I am trying to run the GATK variant detection pipeline on 112 stickleback samples. I am using a GridEngine queue to parallelize this across our different machines. I have previously run the same code on a subset of the samples (55) and it worked fine. However, when I have tried to run on the full 112, I have run into some strange errors. In particular, things like:
commlib returns can't find connection WARN 13:58:57,655 DrmaaJobRunner - Unable to determine status of job id 4970049 org.ggf.drmaa.DrmCommunicationException: failed receiving gdi request response for mid=19906 (can't find connection). at org.broadinstitute.sting.jna.drmaa.v1_0.JnaSession.checkError(JnaSession.java:391) at org.broadinstitute.sting.jna.drmaa.v1_0.JnaSession.checkError(JnaSession.java:381) at org.broadinstitute.sting.jna.drmaa.v1_0.JnaSession.getJobProgramStatus(JnaSession.java:155) at org.broadinstitute.sting.queue.engine.drmaa.DrmaaJobRunner.liftedTree2$1(DrmaaJobRunner.scala:101) at org.broadinstitute.sting.queue.engine.drmaa.DrmaaJobRunner.updateJobStatus(DrmaaJobRunner.scala:100) at org.broadinstitute.sting.queue.engine.drmaa.DrmaaJobManager$$anonfun$updateStatus$1.apply(DrmaaJobManager.scala:55) at org.broadinstitute.sting.queue.engine.drmaa.DrmaaJobManager$$anonfun$updateStatus$1.apply(DrmaaJobManager.scala:55) at scala.collection.immutable.HashSet$HashSet1.foreach(HashSet.scala:123) at scala.collection.immutable.HashSet$HashTrieSet.foreach(HashSet.scala:322) at scala.collection.immutable.HashSet$HashTrieSet.foreach(HashSet.scala:322) at scala.collection.immutable.HashSet$HashTrieSet.foreach(HashSet.scala:322) at org.broadinstitute.sting.queue.engine.drmaa.DrmaaJobManager.updateStatus(DrmaaJobManager.scala:55) at org.broadinstitute.sting.queue.engine.QGraph$$anonfun$updateStatus$1.apply(QGraph.scala:1076) at org.broadinstitute.sting.queue.engine.QGraph$$anonfun$updateStatus$1.apply(QGraph.scala:1068) at scala.collection.LinearSeqOptimized$class.foreach(LinearSeqOptimized.scala:61) at scala.collection.immutable.List.foreach(List.scala:45) at org.broadinstitute.sting.queue.engine.QGraph.updateStatus(QGraph.scala:1068) at org.broadinstitute.sting.queue.engine.QGraph.runJobs(QGraph.scala:442) at org.broadinstitute.sting.queue.engine.QGraph.run(QGraph.scala:131) at org.broadinstitute.sting.queue.QCommandLine.execute(QCommandLine.scala:127) at org.broadinstitute.sting.commandline.CommandLineProgram.start(CommandLineProgram.java:236) at org.broadinstitute.sting.commandline.CommandLineProgram.start(CommandLineProgram.java:146) at org.broadinstitute.sting.queue.QCommandLine$.main(QCommandLine.scala:62) at org.broadinstitute.sting.queue.QCommandLine.main(QCommandLine.scala)

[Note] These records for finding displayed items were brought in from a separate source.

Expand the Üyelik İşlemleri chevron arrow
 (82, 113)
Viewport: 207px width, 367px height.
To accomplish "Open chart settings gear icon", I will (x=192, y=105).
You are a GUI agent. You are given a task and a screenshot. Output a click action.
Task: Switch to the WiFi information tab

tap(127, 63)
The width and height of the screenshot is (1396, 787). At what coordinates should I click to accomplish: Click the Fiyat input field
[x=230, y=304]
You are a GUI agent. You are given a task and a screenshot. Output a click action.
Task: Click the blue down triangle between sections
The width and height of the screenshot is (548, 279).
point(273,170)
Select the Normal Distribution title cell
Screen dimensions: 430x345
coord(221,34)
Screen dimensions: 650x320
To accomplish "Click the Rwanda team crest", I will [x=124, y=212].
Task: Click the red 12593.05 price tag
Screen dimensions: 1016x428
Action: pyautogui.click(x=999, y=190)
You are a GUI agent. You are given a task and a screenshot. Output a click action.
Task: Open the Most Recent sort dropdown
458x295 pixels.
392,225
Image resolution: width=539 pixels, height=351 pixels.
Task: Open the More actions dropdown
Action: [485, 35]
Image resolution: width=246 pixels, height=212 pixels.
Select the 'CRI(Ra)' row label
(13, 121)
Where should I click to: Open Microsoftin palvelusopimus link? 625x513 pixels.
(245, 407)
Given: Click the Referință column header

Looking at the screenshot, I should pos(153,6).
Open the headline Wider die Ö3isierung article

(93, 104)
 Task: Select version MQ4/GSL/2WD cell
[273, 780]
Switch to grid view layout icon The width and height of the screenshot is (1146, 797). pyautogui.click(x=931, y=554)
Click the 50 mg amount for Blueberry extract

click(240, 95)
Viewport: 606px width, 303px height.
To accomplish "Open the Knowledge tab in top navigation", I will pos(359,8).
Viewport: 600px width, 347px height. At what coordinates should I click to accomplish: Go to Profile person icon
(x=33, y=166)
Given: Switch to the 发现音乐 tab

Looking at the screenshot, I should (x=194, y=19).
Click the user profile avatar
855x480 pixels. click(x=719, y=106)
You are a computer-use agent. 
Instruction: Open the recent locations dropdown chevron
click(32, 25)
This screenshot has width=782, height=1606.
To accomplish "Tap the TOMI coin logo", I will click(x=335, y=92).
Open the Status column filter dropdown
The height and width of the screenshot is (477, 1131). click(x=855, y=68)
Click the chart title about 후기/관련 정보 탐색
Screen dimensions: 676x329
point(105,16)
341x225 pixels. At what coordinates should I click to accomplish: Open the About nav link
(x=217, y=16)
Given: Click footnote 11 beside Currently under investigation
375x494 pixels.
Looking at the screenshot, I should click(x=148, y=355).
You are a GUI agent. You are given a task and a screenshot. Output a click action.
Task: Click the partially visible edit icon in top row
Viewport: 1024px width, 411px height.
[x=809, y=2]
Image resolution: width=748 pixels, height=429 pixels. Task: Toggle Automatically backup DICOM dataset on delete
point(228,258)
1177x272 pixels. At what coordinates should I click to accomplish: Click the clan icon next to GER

crop up, followed by something like:
error: smallest event number 108 is greater than number 1 i'm waiting for
Does anyone have any idea of what might be going wrong? Either way, do you have any suggestions to help me move forward?
As a note, I have not tried running the 55 again, so it is possible that this would also now fail. In other words, I don't know whether the problem is due to some difference between the 55 and 112 sets, or if some part of the GATK that has been updated in the interim has introduced the problem. I can try running the original set again if it would be helpful.